Нэнси Хьюстон - Дольче агония стр 14.

Шрифт
Фон

От внезапно нахлынувшего тепла, запахов и голосов малыш проснулся, заворочался в объятиях матери и тихонько, удивленно пискнул. Раздвинув пеленки, Хлоя высвободила наружу его большую светлую голову. Взрослые подступили ближе, образовали кольцо вокруг Хэла и Хлои, отталкивая друг друга локтями, чтобы получше рассмотреть крошку. Хэл Младший огляделся и, не обнаружив ничего знакомого, застыл, его глаза с длинными ресницами изумленно выпучились. Он повернулся к матери - Северному полюсу, потом, ободрившись, снова повернулся и стал созерцать остальной мир. Рот его приоткрылся с выражением такого бесконечного недоумения, что взрослые покатились со смеху.

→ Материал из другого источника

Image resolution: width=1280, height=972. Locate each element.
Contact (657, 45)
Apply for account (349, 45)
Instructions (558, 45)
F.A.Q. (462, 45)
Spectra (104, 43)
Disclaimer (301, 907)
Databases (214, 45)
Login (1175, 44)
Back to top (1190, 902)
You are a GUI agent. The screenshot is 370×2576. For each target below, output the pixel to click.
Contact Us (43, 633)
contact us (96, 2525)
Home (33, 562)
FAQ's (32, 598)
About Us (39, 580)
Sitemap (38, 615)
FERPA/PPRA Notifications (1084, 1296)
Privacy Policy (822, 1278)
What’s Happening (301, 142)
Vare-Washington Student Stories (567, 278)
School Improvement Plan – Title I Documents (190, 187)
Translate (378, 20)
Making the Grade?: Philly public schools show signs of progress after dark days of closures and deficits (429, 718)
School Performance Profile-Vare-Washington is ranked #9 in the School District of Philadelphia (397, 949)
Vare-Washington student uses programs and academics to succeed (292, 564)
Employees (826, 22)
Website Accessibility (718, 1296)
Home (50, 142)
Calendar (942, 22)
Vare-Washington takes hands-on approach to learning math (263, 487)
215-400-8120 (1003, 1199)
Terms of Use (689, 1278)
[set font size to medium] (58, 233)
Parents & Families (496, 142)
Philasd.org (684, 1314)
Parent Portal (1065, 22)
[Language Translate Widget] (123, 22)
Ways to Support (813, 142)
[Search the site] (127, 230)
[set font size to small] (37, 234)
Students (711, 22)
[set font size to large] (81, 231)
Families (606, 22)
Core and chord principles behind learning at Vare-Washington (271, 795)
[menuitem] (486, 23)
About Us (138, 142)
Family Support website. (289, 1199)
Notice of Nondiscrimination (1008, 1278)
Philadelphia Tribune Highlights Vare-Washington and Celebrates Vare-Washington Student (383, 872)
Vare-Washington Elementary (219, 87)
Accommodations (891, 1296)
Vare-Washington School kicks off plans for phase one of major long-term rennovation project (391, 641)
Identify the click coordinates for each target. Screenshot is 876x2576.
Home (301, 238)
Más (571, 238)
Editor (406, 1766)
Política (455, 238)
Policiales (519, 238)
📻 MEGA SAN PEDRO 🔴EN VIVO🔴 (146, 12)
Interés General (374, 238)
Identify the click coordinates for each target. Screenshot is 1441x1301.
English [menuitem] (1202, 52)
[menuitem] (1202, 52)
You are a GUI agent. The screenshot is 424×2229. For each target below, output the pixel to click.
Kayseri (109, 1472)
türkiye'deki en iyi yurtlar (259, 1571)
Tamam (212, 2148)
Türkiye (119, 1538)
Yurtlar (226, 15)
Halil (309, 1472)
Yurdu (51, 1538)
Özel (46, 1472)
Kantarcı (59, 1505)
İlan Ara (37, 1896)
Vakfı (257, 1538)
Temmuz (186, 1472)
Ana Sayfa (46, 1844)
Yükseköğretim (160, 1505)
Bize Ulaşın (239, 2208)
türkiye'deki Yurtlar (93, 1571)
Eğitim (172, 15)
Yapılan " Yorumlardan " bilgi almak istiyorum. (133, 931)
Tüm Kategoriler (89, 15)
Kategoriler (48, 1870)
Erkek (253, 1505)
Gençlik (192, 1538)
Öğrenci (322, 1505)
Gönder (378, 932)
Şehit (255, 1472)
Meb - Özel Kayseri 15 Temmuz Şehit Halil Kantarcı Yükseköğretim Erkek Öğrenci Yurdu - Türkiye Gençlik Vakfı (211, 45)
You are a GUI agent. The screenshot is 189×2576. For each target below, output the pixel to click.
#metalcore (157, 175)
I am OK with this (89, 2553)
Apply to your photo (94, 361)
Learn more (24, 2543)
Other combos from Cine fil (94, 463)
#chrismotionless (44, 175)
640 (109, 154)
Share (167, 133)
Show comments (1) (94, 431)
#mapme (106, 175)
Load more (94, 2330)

Напуганный этим грубым шумом, ребенок судорожно уцепился за мать, уткнувшись лицом ей в грудь, чем вызвал новый шквал хохота, заставивший его разреветься.

Он похож на человека так же, как на человека похож шимпанзе, сказал себе Шон. И поспешил проводить маленькое семейство на второй этаж, в комнату, где Тереза еще с утра приготовила крошечную постельку на уровне пола.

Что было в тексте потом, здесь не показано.